Ein anderer Tag, ein anderer Ort: Im Café Heumarkt treffe ich Selma, eine Autorin, ich kannte sie bisher nur schriftlich. Das Heumarkt ist trotz guter Lage die Antithese jedes Touristencafes, die Eigentümer – Selma nennt sie liebevoll „ihre beiden Eulenvögel“ – irritiert bei jedem neuen Besucher, Selmas stammgastliche Hilfe daher notwendig, um das spröde Nest fotografieren zu dürfen. Ich stelle fest: In randschaftlichen Lokalen bleibt neben der Uhr auch der Zigarettenautomat stehen, auch hier könnte man mittels Schillingeinwurf Hobby, Falk oder Dames erwerben, die technischen Voraussetzungen sind gegeben. Überhaupt, die Technik. „Hör mal“,sagt Selma, als sich die Kühlvitrine einschaltet: Ein Klirren läuft als Auftakt durch die Tellerchen, während der Kompressor aufknurrt, dann dröhnt der ganze Apparat, um nach einem letzten Erbeben wieder zur Ruhe zu kommen, für eine kurze Viertelstunde. Es ist die einzige akustische Untermalung in dem sonst stillen Saal.
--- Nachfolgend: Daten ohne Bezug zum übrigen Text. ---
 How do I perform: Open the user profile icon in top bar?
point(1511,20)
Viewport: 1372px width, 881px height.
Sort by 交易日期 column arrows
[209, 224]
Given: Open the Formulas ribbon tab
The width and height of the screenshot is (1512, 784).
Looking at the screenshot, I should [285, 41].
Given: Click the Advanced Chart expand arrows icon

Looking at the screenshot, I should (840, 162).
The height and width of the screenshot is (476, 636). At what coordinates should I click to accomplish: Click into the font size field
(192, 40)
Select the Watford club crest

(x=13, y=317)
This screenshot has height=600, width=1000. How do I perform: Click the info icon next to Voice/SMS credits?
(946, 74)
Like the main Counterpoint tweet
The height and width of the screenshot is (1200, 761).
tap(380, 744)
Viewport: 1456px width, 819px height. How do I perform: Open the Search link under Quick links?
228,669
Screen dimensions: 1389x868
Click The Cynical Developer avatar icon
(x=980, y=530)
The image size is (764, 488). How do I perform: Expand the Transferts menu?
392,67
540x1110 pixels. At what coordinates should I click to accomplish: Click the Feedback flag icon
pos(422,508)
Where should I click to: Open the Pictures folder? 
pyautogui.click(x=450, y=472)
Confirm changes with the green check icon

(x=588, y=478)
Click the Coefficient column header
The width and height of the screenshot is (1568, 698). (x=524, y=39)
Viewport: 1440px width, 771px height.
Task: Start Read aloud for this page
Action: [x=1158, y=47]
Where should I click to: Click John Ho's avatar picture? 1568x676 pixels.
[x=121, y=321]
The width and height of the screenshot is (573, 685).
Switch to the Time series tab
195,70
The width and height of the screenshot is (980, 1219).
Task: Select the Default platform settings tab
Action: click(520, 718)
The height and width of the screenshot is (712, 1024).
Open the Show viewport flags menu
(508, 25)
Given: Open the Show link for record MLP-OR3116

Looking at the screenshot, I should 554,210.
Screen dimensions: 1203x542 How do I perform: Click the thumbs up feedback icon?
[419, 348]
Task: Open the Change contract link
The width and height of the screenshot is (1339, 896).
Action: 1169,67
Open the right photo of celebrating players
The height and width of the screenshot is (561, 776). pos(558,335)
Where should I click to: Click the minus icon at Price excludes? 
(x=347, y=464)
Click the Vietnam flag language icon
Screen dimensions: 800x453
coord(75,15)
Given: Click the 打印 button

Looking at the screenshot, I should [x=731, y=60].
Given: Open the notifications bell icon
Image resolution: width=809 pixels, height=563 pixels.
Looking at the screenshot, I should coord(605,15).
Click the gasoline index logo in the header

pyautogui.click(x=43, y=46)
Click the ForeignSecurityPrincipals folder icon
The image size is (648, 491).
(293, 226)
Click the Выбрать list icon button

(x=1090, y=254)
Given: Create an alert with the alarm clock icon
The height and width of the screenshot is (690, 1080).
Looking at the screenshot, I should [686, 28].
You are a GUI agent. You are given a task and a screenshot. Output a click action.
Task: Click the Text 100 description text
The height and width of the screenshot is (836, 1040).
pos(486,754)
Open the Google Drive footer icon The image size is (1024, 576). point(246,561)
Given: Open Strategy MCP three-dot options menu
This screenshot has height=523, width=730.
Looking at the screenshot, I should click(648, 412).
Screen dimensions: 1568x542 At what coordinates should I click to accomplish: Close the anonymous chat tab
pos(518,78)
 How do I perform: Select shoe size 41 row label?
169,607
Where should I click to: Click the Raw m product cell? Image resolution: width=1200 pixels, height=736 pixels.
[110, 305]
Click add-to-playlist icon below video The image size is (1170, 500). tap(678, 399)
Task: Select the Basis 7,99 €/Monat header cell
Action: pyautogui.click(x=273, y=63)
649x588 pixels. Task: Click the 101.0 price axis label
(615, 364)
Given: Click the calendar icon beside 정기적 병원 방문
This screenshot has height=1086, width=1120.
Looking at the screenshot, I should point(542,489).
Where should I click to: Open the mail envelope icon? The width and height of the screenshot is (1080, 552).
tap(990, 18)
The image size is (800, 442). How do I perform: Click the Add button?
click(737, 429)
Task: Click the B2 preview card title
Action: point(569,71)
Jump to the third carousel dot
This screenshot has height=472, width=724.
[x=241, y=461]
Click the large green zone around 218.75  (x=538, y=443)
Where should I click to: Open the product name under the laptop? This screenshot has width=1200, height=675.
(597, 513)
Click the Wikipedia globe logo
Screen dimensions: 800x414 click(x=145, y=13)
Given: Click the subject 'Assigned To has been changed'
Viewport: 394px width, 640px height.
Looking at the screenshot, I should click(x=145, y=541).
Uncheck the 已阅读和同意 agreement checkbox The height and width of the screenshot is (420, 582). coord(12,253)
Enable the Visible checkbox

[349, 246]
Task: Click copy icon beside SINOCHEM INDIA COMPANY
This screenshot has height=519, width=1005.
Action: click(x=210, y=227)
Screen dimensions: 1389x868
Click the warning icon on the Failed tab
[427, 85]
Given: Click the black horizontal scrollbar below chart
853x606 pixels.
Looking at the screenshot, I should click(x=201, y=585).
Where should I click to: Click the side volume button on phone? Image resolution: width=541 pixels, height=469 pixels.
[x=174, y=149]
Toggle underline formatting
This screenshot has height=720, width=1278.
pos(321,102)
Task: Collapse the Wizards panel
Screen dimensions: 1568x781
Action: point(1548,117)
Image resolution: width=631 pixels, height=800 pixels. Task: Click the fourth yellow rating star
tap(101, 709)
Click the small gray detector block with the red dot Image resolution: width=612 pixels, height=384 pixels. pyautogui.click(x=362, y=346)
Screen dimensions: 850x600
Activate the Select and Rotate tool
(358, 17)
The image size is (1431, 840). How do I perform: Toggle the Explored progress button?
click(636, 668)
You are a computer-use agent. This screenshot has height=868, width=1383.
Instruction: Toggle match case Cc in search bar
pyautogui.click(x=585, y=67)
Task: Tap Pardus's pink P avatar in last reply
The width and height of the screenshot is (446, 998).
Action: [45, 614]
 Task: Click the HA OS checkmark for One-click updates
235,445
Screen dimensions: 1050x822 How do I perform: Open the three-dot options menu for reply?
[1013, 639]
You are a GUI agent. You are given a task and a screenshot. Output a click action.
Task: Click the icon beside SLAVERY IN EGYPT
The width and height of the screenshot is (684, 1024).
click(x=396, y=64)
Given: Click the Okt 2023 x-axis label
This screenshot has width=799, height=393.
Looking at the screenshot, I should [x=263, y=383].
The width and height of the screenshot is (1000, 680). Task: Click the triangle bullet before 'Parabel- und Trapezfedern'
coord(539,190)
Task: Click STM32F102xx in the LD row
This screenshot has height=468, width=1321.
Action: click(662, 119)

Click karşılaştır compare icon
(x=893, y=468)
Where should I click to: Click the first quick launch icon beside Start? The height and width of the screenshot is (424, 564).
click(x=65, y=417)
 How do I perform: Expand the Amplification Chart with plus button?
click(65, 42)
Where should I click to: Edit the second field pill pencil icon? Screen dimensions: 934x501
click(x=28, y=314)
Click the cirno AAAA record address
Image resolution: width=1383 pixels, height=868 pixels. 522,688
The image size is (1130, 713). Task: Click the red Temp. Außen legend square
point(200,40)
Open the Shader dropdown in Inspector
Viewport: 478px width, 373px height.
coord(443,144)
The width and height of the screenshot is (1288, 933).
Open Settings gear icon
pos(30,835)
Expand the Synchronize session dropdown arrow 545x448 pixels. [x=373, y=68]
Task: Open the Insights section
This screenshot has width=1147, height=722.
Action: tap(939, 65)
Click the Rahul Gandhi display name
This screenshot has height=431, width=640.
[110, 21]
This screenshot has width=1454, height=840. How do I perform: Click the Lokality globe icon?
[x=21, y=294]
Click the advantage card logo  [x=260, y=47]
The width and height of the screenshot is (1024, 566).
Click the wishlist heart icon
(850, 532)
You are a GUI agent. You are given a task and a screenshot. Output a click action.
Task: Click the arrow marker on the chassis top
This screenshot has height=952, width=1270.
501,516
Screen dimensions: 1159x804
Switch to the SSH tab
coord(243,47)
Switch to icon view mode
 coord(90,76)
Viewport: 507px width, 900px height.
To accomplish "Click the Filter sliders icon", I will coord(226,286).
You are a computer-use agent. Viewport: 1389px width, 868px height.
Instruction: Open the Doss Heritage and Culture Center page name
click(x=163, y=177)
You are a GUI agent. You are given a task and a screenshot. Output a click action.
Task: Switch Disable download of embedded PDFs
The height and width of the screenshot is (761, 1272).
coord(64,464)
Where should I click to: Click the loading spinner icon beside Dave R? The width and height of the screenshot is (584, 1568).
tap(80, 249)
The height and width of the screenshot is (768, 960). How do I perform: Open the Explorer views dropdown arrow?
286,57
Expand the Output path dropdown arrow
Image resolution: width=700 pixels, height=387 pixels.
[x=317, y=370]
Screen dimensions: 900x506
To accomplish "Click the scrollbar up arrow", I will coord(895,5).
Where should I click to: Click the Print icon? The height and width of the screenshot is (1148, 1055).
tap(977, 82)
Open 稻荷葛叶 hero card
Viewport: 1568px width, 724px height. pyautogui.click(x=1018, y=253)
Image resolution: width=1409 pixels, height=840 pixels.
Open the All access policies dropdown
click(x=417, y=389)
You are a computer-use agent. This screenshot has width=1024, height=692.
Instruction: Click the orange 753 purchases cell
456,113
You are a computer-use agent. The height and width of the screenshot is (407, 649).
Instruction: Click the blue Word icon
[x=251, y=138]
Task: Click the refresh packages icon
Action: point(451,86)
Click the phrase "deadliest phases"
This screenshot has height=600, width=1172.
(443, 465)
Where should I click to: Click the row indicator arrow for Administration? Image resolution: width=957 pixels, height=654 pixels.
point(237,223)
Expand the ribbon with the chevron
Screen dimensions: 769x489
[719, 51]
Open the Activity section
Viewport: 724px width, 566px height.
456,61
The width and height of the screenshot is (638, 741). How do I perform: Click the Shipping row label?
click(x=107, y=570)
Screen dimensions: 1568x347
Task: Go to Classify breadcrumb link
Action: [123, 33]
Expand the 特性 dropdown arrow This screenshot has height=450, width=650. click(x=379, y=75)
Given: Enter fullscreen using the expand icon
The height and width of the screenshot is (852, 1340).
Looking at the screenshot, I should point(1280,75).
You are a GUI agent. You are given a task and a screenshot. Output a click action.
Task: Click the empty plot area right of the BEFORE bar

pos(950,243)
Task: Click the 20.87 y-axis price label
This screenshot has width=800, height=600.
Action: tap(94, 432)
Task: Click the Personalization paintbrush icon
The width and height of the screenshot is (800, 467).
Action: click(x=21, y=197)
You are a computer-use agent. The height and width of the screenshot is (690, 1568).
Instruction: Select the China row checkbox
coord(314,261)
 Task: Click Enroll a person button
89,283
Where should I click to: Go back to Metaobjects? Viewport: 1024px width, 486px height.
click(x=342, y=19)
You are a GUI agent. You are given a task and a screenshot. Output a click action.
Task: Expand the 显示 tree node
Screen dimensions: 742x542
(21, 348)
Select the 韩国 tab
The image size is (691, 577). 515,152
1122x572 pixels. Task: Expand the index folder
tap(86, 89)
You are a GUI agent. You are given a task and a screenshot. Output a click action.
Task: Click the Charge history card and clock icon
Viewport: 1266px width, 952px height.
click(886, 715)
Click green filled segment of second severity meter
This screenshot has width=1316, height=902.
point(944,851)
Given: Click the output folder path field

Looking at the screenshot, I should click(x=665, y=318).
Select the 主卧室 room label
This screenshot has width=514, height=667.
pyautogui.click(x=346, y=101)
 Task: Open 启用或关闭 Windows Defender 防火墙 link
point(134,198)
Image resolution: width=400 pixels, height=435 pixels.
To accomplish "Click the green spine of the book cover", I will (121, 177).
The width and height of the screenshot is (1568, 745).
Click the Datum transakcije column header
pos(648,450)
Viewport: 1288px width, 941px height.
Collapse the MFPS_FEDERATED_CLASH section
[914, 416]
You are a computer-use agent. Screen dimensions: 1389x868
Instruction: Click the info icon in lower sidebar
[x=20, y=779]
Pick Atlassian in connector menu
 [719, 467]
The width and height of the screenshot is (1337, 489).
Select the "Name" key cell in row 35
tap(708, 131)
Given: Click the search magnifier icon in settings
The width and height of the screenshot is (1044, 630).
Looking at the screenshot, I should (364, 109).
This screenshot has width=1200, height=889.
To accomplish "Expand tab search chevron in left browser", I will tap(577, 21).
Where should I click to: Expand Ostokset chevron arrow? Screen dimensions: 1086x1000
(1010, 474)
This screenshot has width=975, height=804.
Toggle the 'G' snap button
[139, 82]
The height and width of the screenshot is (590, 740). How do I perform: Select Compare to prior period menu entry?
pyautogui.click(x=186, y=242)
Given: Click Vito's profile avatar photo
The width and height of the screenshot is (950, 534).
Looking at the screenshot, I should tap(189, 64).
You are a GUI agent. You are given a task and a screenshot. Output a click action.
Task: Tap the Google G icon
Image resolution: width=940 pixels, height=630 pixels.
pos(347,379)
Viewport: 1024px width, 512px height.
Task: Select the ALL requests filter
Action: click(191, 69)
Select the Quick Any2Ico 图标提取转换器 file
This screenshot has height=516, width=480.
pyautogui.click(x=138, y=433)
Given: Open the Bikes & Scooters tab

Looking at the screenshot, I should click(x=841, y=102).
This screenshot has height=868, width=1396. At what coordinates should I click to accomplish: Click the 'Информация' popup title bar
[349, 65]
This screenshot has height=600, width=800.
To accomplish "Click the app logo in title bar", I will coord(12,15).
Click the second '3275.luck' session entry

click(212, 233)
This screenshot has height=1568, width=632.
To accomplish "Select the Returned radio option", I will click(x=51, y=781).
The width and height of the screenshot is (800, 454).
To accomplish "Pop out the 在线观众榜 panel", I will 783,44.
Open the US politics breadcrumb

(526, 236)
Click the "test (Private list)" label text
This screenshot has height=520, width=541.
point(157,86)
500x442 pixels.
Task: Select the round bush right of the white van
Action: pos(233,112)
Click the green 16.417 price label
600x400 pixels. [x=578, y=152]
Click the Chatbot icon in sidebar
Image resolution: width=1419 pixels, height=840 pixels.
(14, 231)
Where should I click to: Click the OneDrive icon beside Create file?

Selma ist eine große, starke Frau mit einem zarten, romantischen Herz. Sie genießt das seltsame Café so wie ich unser langes Gespräch. Sie erzählt von der seinerzeitigen Reparatur ihrer Lieblingsgeldbörse bei Herrn Jentsch, einem längst verstorbenen Lederspezialist, und ich fühle wieder die ewige Gegenwart, die sich an manchen Wiener Orten verfangen hat. „Trotzdem braucht es manchmal neue Rituale“, sagt Selma zu mir, und zu einem ihrer Eulenvögel, als er ihrem Hund ein Schinkenstück zuwirft, dann ganz leise: „lassen Sie mich in Zukunft bei der Verabschiedung einfach sagen: … ich liebe Sie!“ Der alte Herr wird verlegen, und in diesem Moment bin auch ich ein wenig verliebt: in Selma, in das alte Café, in alle seltsamen alten Eulenvögel dieser seltsamen alten Stadt.